School of Social and Political Science

History of Science

Content

Why do we believe that the earth is revolving around the sun?

How did Darwin develop his theory of evolution?

How did the University of Edinburgh contribute to the history of science?

How has science influenced warfare?

Who invented the Internet?

And what is the role of women in science?

In this course we will discover the development of scientific thought from Ancient Civilizations into the Twenty First Century, paying attention to astronomy, mathematics, physics, biology, chemistry, geology, space and computer science.

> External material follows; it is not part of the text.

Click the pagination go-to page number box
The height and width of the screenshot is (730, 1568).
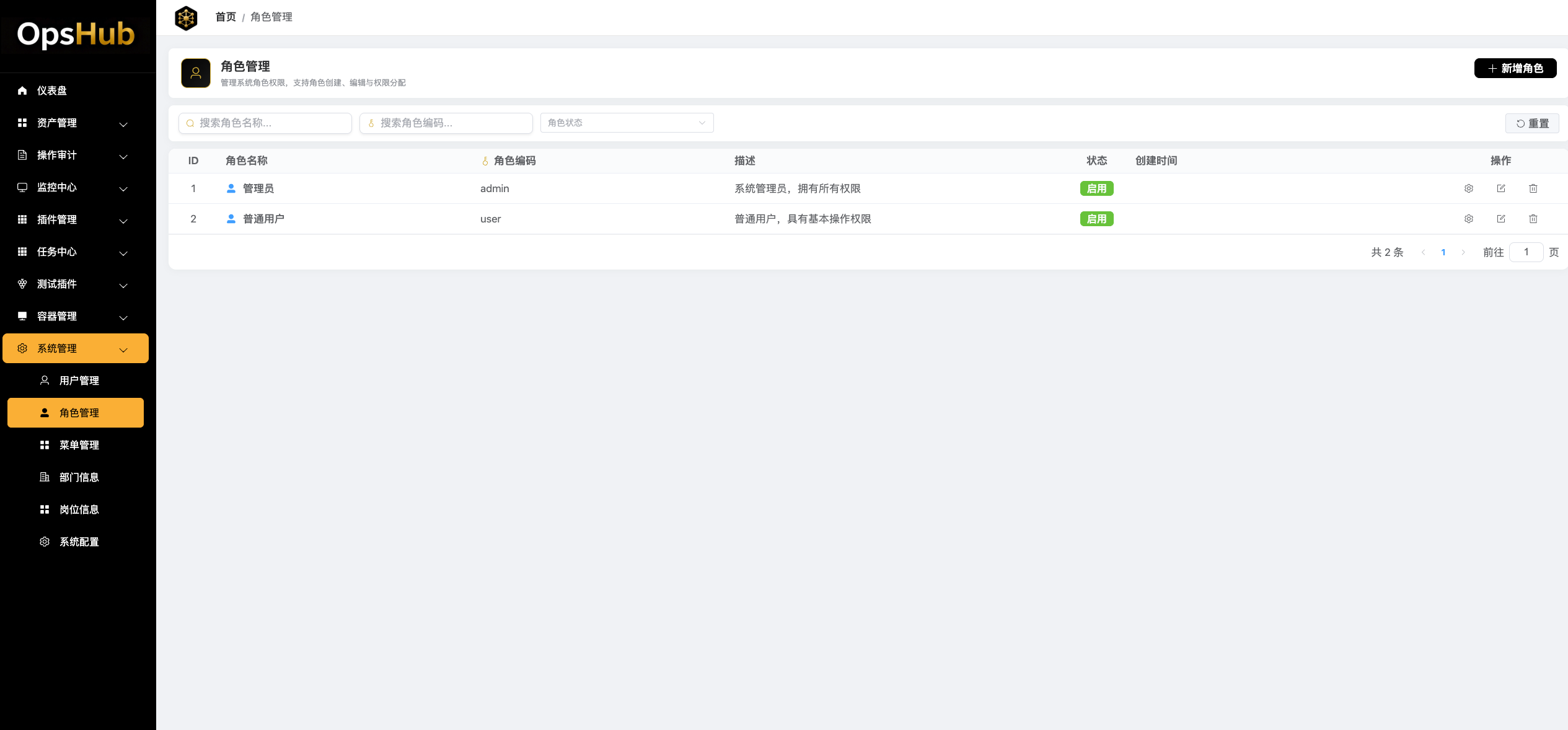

While introducing historical methods we will cover recent debates in the history of science, paying attention to instruments, geography, organisation, gendering and communication of science. Includes a visit to the National Museum of Scotland.

Themes include:

  • The non-Western origins of science
  • Greek philosophy
  • Religion and science
  • The establishment of Universities
  • Scientific revolution
  • Newtonian science
  • Darwin and evolution
  • Industrial revolution
  • Science in wartime
  • Space exploration
  • Human genome and biomedicine
  • IT and globalisation

On completion of this course, you will be able to:

  • Explain major developments in the ideas, institutions, and products of science in world history.
  • Apply contextual and comparative perspectives to scientific knowledge and practices from disparate times and places.
  • Discuss how scientific knowledge and practices relate to their wider political, economic, social, and cultural contexts.
  • Critically evaluate the use of historical evidence in historical argument.